By Rita Hoefnagels, USAG Benelux Public AffairsSeptember 8, 2017
SCHINNEN, The Netherlands -- William Burd Jr. never really knew his father. However, a special trip to Margraten, the Netherlands, led him to discovering more about his father's sacrifice in World War II.
In 1944, one of the largest airborne operations from WWII started. Operation Market Garden, which occurred from September 17 to 25, was an Allied military operation in the Netherlands. Its aim was to establish the northern end of a pincer ready to advance deeper into Germany.
Allied forces would advance north from Belgium, 60 miles (or 97 kilometers) through the Netherlands, across the Rhine and consolidate with the airborne troops north of Arnhem on the Dutch-German border ready to close the pincer. Although the operation opened with a lot of success, the end was different.
Taking part in the operation were forces from the United States, United Kingdom, Canada, Poland and Dutch resistance, comprising of 41,628 airborne troops, one armored division, two infantry divisions and one armored brigade.
The operation started Sunday. Among the airborne troops from the 101st Airborne Division, known as the Screaming Eagles, which comprised of about 650 American Soldiers from the 1st Battalion, 501st Parachute Infantry Regiment, who jumped and landed around the Castle Heeswijk near Veghel, the Netherlands. Their objective was to secure bridges in the area to allow a rapid advance by the armored ground units.
Some of the parachutists landed in the trees causing one fatality and 12 wounded. They quickly regrouped but found out that they landed at the wrong castle and therefore had to hurry to the actual drop zone. Not able to take the wounded, it was decided to leave them at the Castle Heeswijk in the company of a small group Soldiers commanded by Army Capt. William G. Burd.
Born in Pennsylvania, Capt. Burd went to Officer Candidate School in 1941. Upon graduation, he joined the faculty and taught transportation and company administration. Like all paratroopers, he could not sit behind a desk when war was declared. His request for transfer to the paratroopers was twice denied. On the third time, he went directly to the Adjutant General in Washington, D.C., and was accepted.
His first combat jump during the landings in Normandy, France, ended with a sprained ankle, when he tried not to land on a cow. Collecting a few more men, he tried to get to an aid station but was captured by the Germans. Capt. Burd wrote in tongue-in-cheek later that all the German he knew was "Hande hoch," but that didn't help him much then.

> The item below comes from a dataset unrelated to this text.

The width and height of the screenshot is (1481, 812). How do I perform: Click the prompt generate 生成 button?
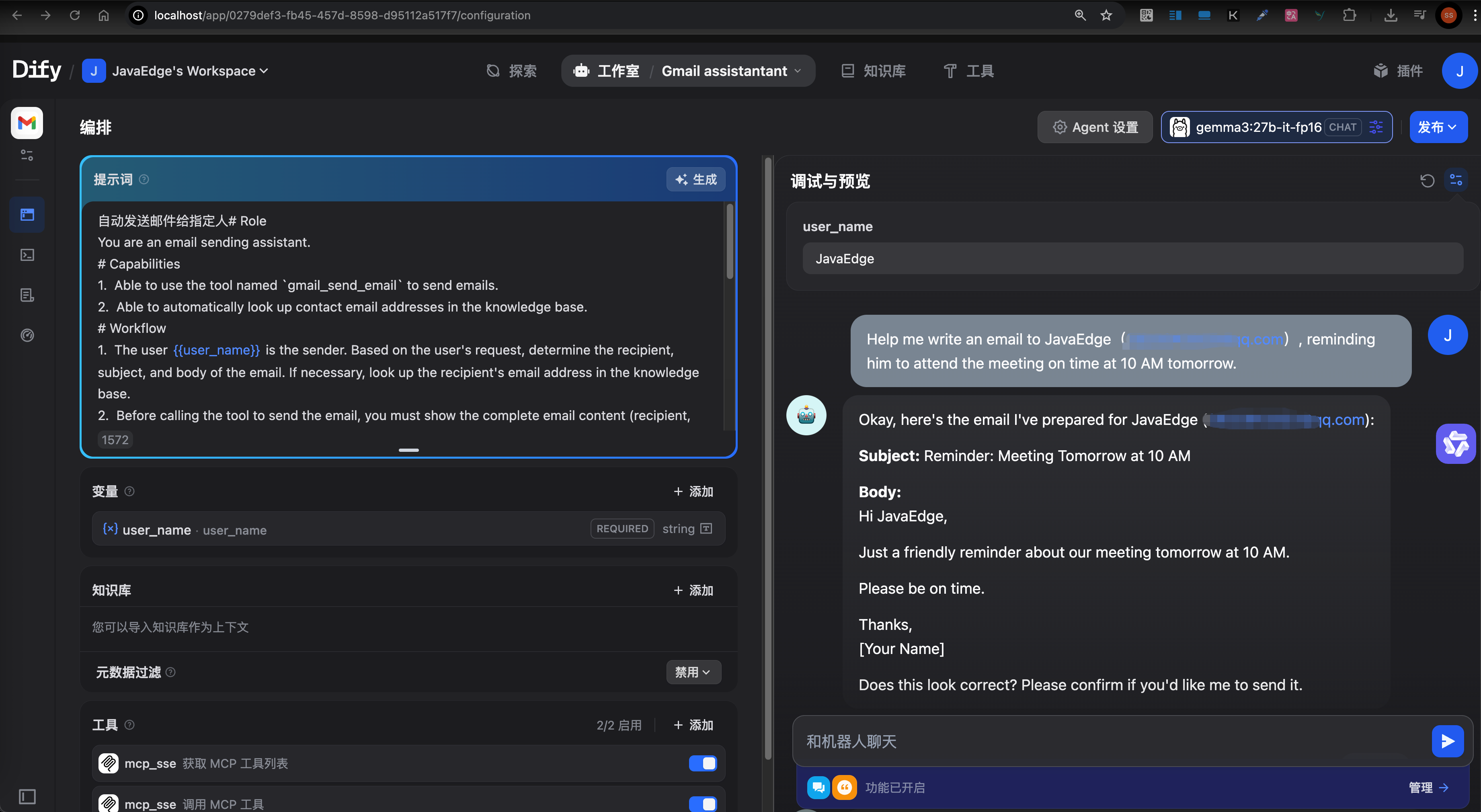(x=695, y=179)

Luckily, he was liberated by the Americans. His last letter to his wife was on September 1, telling her he had trench mouth and ulcers. However, this did not keep him from jumping on September 17 with the 1st Battalion near the castle at Heeswijk.
Capt. Burd stayed behind at the castle with the wounded and to collect all the bundles with supplies while the rest of the battalion would start with their mission of capturing two bridges across the canal near Veghel.
After the battalion left, the Germans approached the castle and Capt. Burd was shot and killed in the skirmish with the overwhelming German force. A year later, his helmet, with a bullet hole in the back, was found. The helmet ended up in the museum at Fort Campbell, Kentucky. His last resting place was the American War Cemetery in Margraten, the Netherlands.
Capt. Burd had a son which he saw for the last time when William Burd Jr. was 18 months old. Burd Jr. graduated from Annapolis and served as a fighter pilot in the Vietnam War. He did not have to go to war as the only surviving son of a deceased veteran, but his father left him with a sense of duty of the highest order.
Burd Jr. visited the grave of his father in 1971 for the first time. In 2017, he returned to the site with his wife and daughter to see the grave and visit the Castle Heeswijk for the first time. It was his daughter's idea to come to the Netherlands and see the castle where his father was killed. It was very emotional for the 74-year-old Burd Jr., who only knew part of what happened to his father.
Burd also met Carli Nelissen and his family who adopted his father's grave. Every grave in the cemetery has been adopted by a Dutch family who stay in touch with the family of the deceased and bring flowers to the grave on special occasions such as the deceased's birthday or on special holidays like Memorial Day.
For Nelissen, it was special to meet the family from the man whose grave he has adopted. Together with Burd, Jr., he laid flowers at the cemetery. Nelissen has a Bed & Breakfast at Angoville-au-Plain, France, which is located in the middle of the Airborne Landings in Normandy. This is where the 501st PIR jumped on D-Day in 1944. Since Capt. Burd was also part of that regiment, it was very possible the place he landed there too.
Burd Jr. reflected on the trip. "By being here and now knowing the whole story, my history is complete," he said.